• WHAT YOU ARE ASKED TO DO:
Every line from the one holding "Where should I" through the last line of the records must be retyped exactly, and no other line or picture may appear in the copy.

• EXTRACTED INFORMATION:
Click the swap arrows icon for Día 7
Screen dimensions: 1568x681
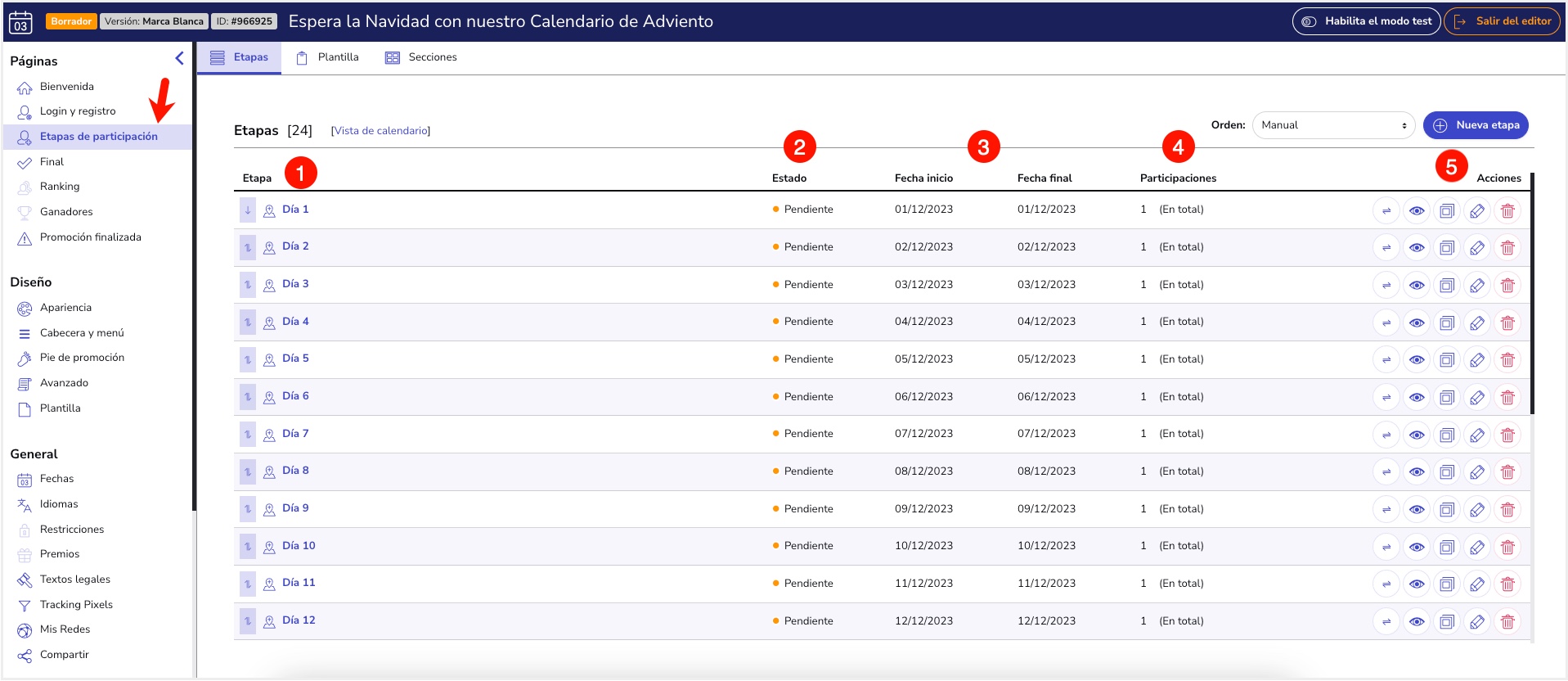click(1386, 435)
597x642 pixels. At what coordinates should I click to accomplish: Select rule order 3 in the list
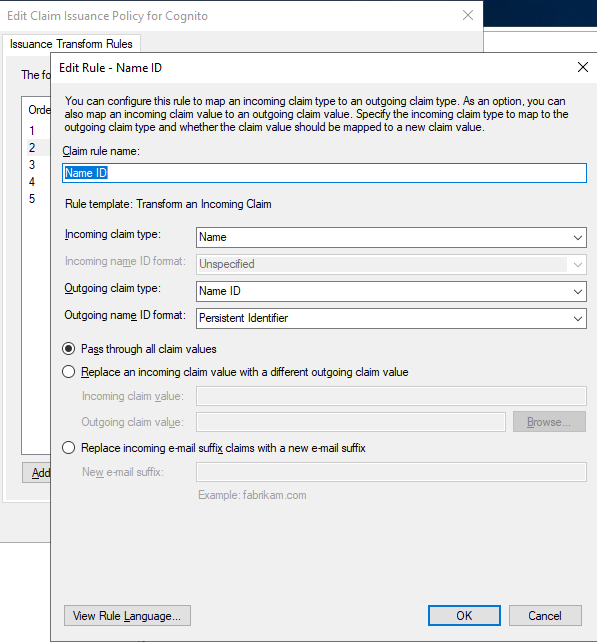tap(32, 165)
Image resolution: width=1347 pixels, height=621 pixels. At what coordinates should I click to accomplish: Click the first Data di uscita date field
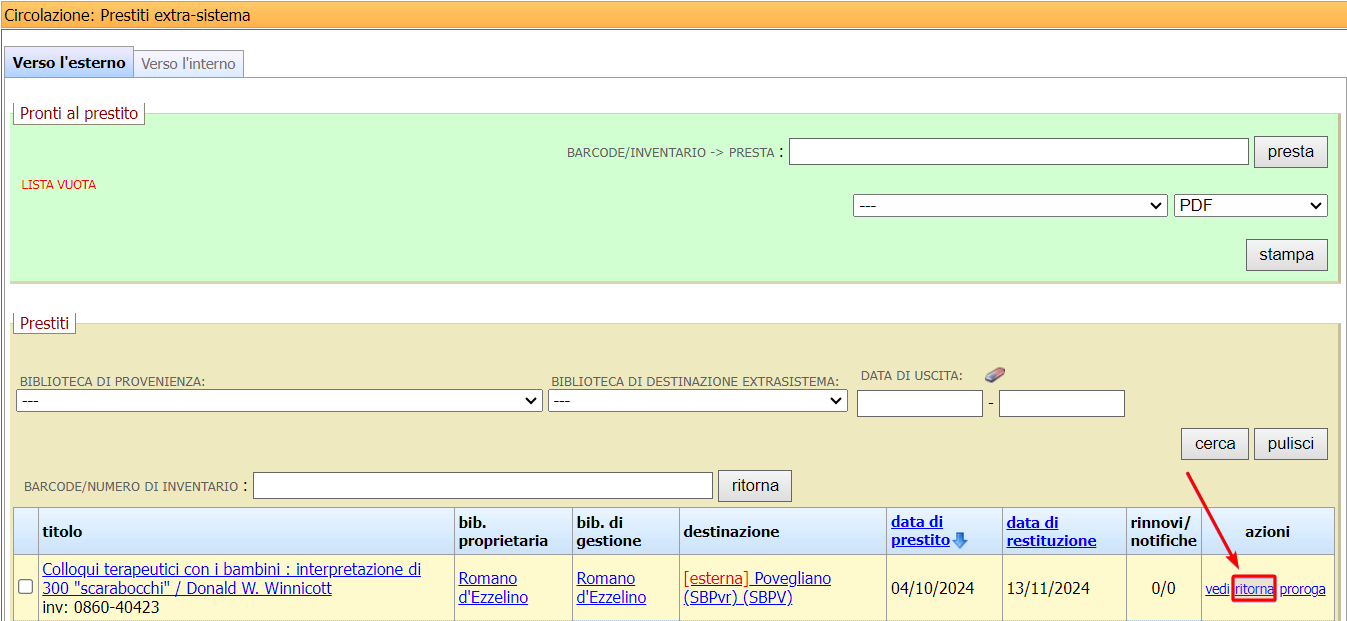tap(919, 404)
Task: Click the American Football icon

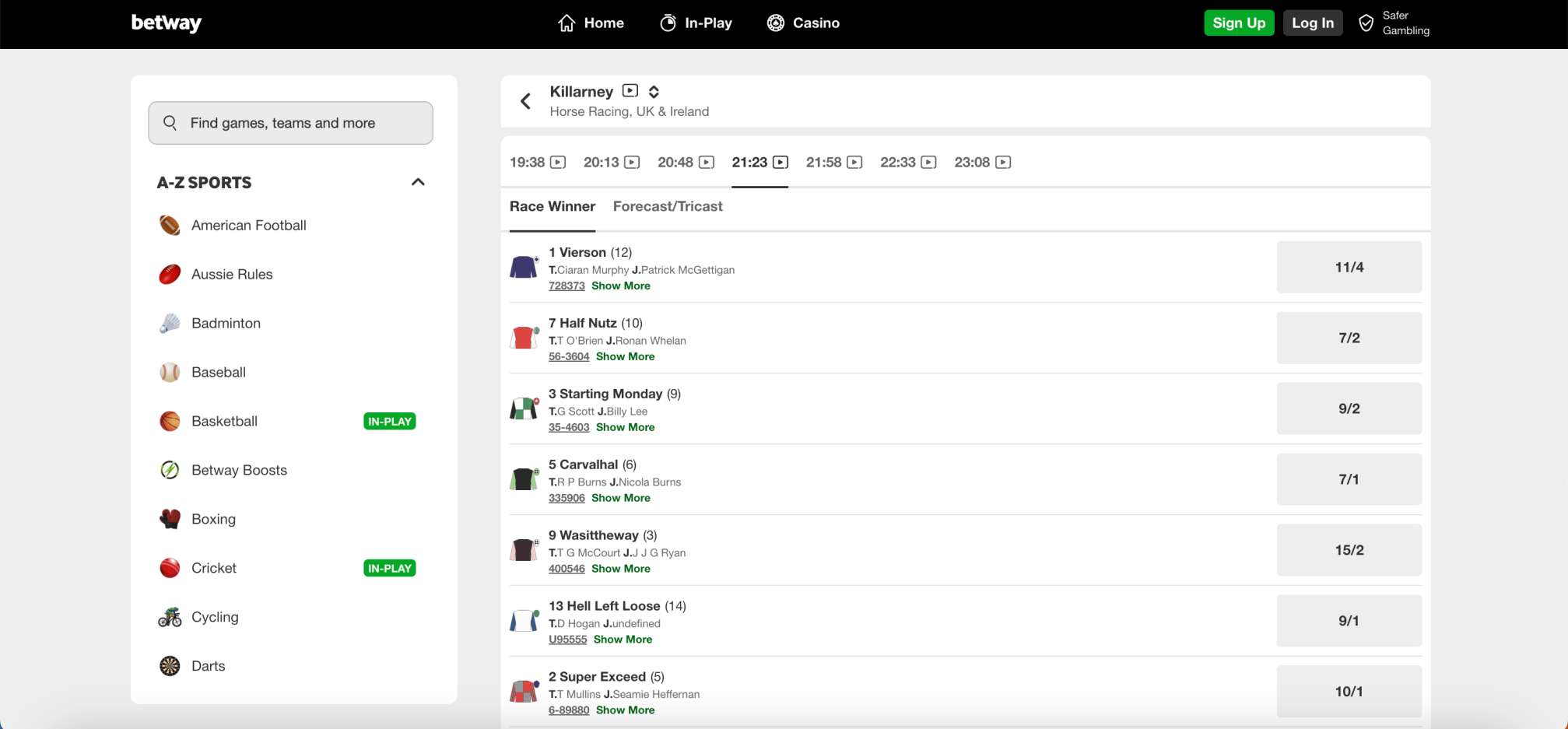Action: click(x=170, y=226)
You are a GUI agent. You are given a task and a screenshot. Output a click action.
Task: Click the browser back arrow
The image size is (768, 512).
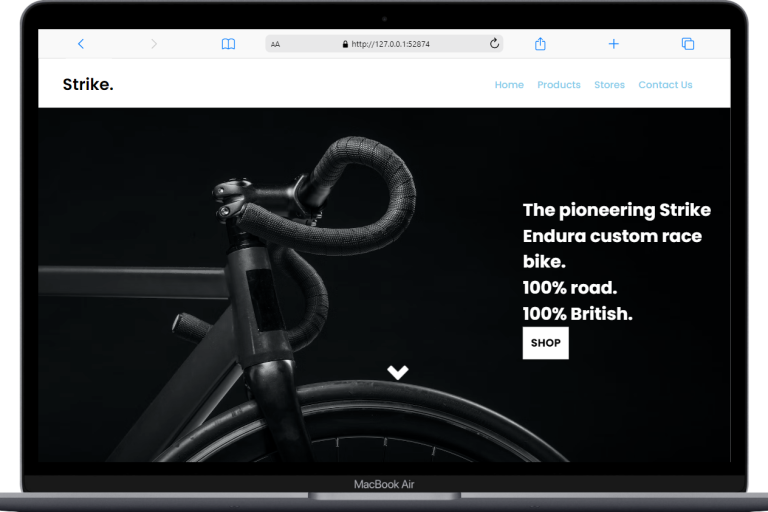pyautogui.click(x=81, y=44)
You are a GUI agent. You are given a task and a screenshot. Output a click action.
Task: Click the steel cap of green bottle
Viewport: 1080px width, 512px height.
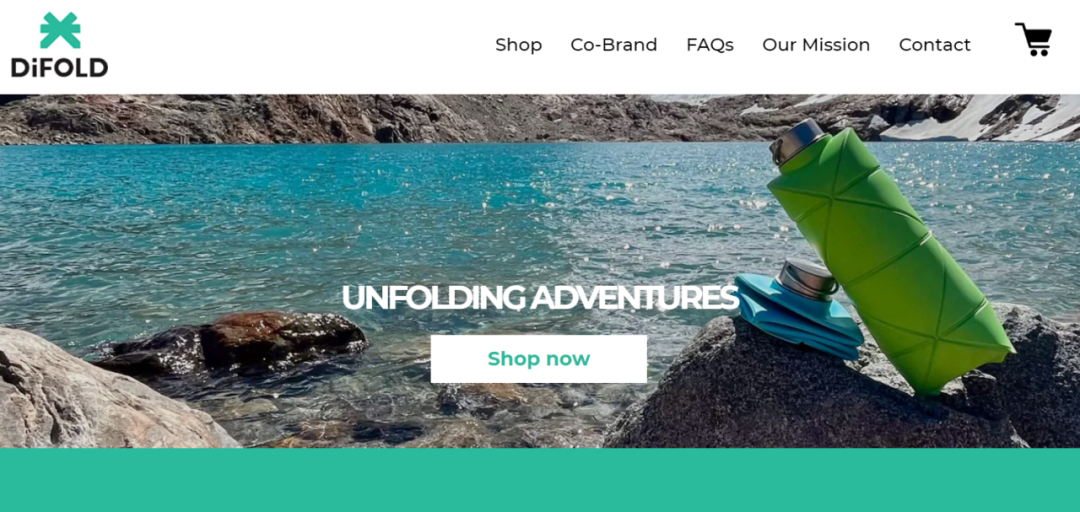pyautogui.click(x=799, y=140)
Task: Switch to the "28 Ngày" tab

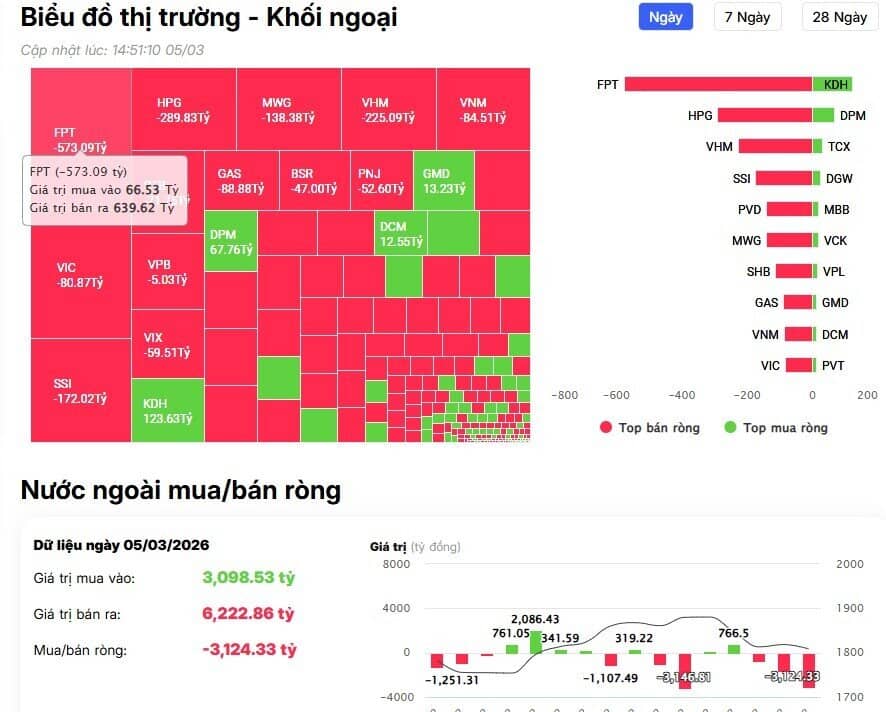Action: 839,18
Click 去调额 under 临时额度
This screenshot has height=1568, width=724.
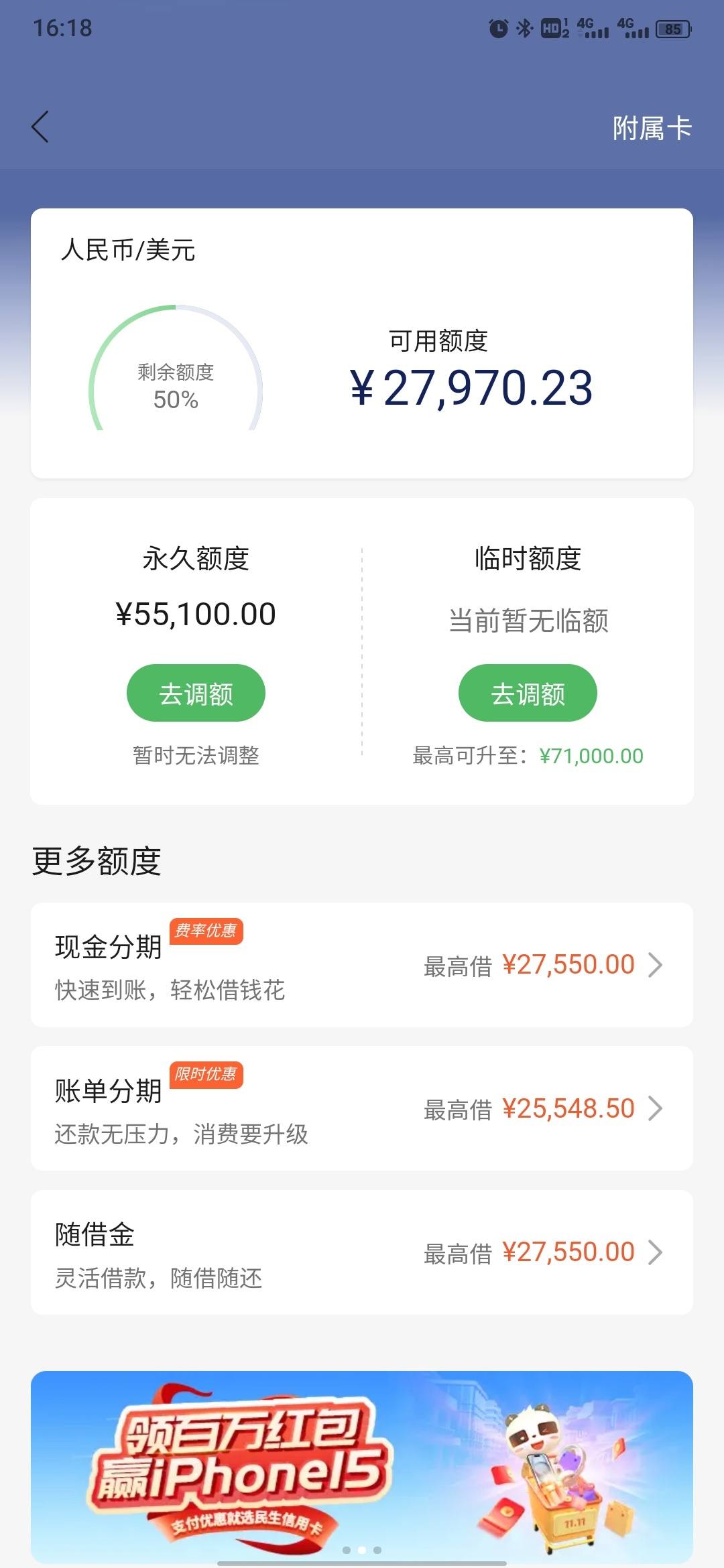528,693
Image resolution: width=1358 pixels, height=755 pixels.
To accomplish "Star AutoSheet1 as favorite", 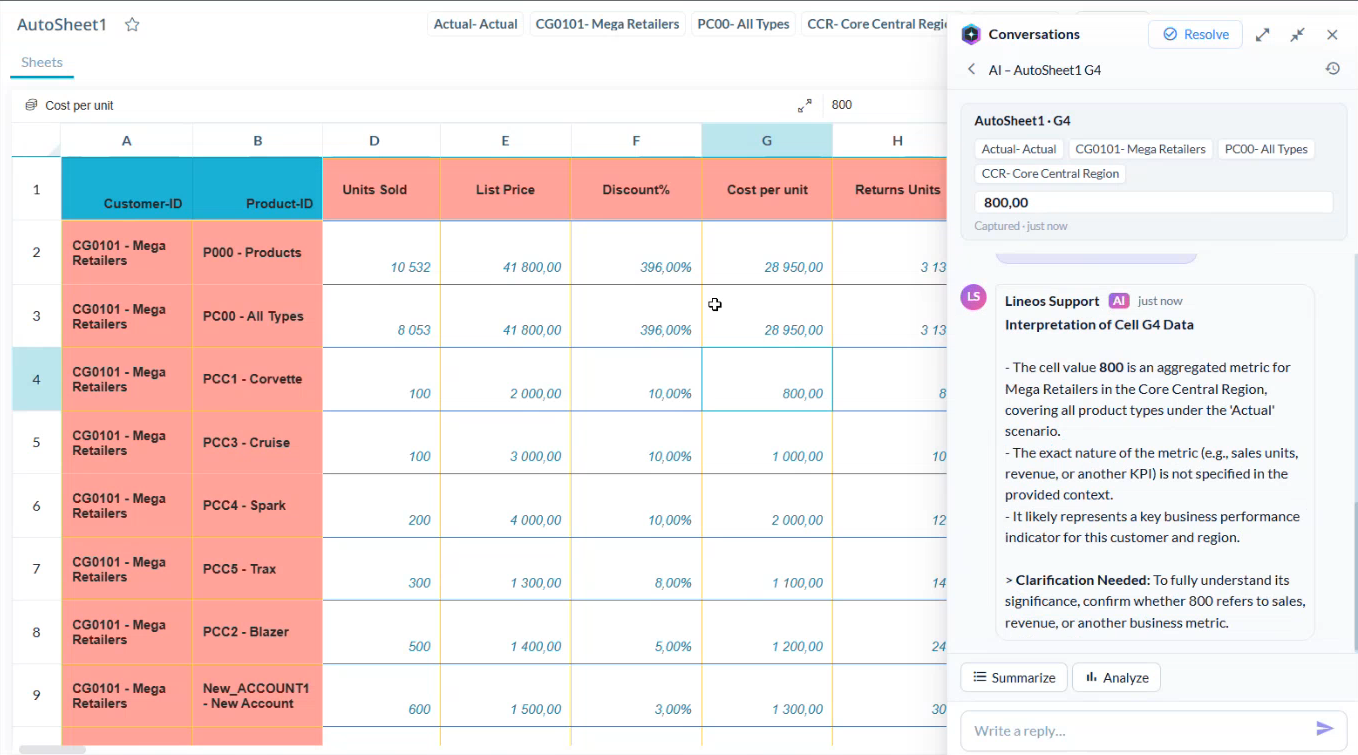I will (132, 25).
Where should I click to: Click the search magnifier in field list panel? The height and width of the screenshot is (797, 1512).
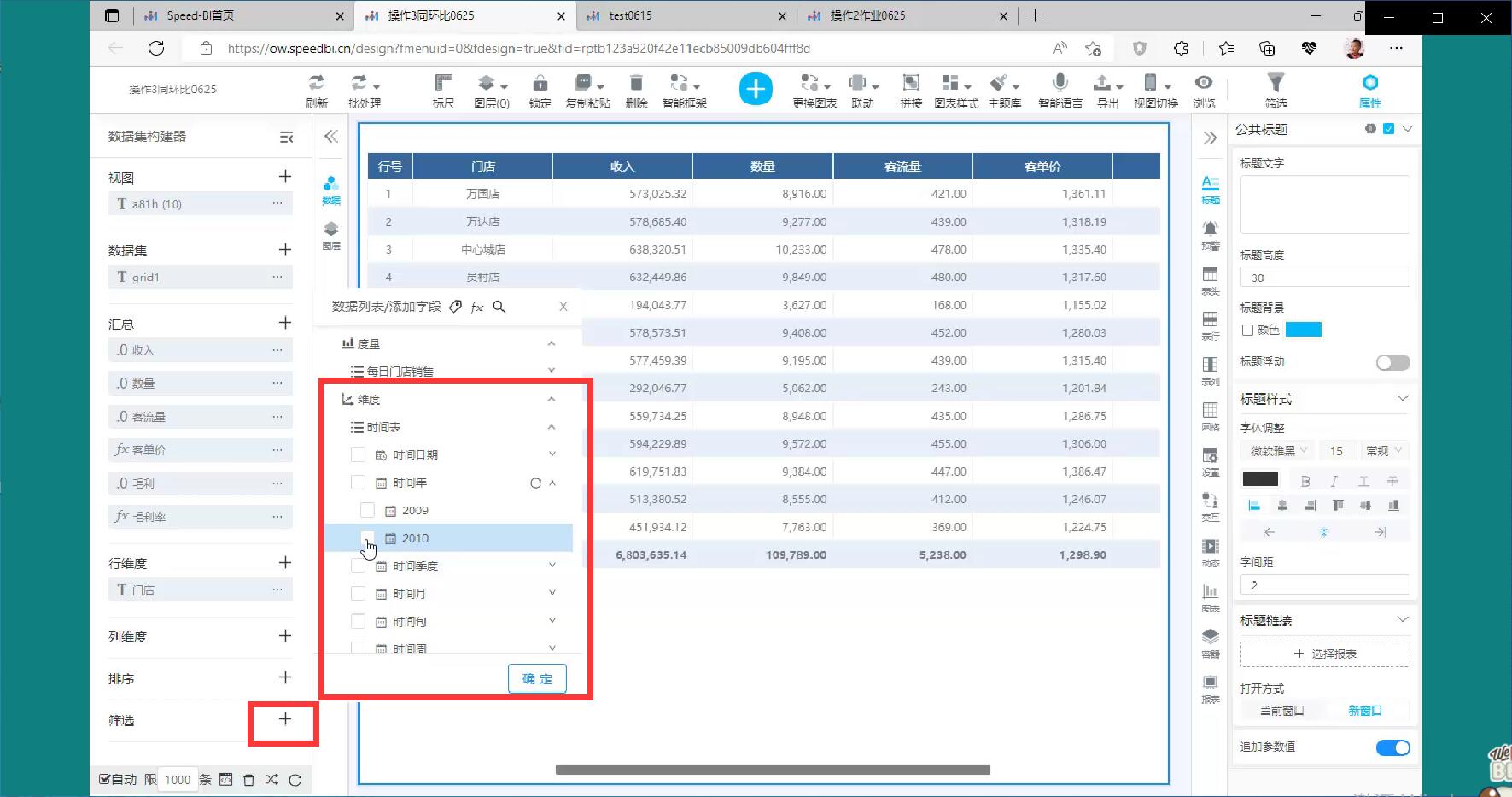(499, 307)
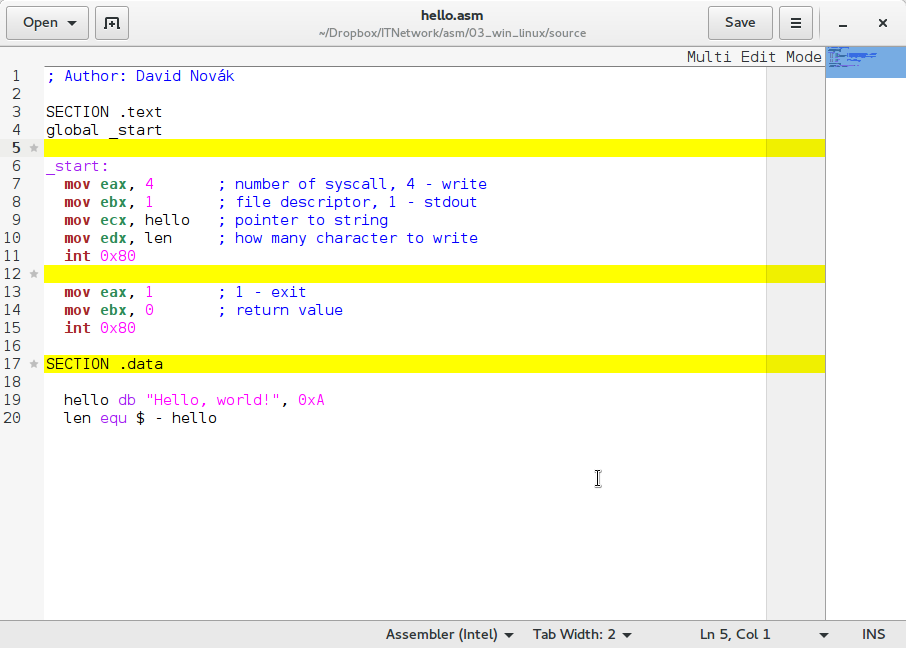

• REPLY:
Where should I click to: Click the search magnifier in field list panel? The height and width of the screenshot is (797, 1512).
(499, 307)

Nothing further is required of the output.